Task requirements:
Take the line containing "Viewport: 1372px width, 869px" and every line after it to the end of the data, and write them out exactly as they appear.

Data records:
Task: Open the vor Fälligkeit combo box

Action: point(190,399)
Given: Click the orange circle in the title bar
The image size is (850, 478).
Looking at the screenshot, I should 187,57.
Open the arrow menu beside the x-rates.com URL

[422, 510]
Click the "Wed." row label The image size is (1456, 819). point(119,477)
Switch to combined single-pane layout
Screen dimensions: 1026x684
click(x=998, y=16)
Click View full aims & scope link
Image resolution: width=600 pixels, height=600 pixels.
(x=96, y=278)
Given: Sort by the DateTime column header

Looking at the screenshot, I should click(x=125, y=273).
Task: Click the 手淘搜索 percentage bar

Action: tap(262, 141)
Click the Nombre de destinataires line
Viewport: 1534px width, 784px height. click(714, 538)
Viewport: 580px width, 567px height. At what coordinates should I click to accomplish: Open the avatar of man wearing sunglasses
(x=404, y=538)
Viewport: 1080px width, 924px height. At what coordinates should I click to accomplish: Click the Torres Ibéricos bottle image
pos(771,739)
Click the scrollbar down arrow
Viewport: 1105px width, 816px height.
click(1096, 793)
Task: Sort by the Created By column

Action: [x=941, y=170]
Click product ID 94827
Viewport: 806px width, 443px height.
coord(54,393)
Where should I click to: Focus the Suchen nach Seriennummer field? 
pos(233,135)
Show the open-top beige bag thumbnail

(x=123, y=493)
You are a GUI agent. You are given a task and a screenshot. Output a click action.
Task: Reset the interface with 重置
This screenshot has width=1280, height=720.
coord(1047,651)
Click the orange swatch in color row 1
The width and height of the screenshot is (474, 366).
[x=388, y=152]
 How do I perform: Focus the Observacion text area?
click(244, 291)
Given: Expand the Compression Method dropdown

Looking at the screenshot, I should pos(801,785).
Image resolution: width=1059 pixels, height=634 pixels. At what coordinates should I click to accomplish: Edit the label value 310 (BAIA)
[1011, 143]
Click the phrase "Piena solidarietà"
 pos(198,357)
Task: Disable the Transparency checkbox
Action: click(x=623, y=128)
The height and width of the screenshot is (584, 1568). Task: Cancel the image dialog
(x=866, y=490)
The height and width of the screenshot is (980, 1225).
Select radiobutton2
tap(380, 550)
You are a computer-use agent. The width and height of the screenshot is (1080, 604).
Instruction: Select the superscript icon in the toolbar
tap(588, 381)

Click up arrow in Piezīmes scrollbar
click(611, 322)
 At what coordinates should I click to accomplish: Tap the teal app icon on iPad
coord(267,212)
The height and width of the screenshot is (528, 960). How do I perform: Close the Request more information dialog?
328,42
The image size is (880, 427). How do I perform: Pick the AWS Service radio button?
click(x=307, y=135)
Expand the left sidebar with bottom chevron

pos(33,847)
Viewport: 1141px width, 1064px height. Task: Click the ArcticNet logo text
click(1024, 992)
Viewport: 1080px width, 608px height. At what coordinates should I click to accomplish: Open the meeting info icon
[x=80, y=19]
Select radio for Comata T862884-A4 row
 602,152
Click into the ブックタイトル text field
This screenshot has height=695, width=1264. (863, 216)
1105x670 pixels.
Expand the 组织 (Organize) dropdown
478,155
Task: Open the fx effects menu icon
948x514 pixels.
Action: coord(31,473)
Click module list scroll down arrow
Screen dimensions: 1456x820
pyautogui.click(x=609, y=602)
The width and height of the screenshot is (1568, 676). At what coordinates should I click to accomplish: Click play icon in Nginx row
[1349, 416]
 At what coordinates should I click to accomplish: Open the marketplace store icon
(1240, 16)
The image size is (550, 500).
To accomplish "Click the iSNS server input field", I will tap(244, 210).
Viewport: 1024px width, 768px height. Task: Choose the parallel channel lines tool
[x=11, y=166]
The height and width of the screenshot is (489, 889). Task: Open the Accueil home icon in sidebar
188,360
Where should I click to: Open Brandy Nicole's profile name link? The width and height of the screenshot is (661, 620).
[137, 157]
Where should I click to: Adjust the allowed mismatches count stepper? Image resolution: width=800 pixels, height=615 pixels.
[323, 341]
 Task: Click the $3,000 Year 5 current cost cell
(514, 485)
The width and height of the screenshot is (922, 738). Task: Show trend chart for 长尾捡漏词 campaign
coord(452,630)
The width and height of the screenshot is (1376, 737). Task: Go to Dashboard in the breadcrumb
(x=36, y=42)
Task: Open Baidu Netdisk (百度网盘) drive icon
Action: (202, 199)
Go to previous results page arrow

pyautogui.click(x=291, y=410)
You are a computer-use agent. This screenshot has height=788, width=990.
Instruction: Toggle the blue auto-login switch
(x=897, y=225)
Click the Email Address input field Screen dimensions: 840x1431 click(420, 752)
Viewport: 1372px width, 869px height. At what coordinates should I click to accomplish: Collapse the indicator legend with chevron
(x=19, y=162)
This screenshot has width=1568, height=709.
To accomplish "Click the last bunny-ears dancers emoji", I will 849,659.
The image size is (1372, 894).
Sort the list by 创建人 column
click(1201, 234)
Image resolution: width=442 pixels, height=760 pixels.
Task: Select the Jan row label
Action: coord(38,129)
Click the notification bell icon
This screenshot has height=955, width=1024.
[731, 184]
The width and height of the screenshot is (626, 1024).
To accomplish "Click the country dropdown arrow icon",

Task response:
Viewport: 1372px width, 869px height. At what coordinates should I click to accomplish: Collapse the indicator legend with chevron
(x=19, y=162)
This screenshot has width=1568, height=709.
To accomplish "Click the last bunny-ears dancers emoji", I will 849,659.
The image size is (1372, 894).
Sort the list by 创建人 column
click(1201, 234)
Image resolution: width=442 pixels, height=760 pixels.
Task: Select the Jan row label
Action: coord(38,129)
Click the notification bell icon
This screenshot has height=955, width=1024.
[731, 184]
The width and height of the screenshot is (626, 1024).
To accomplish "Click the country dropdown arrow icon",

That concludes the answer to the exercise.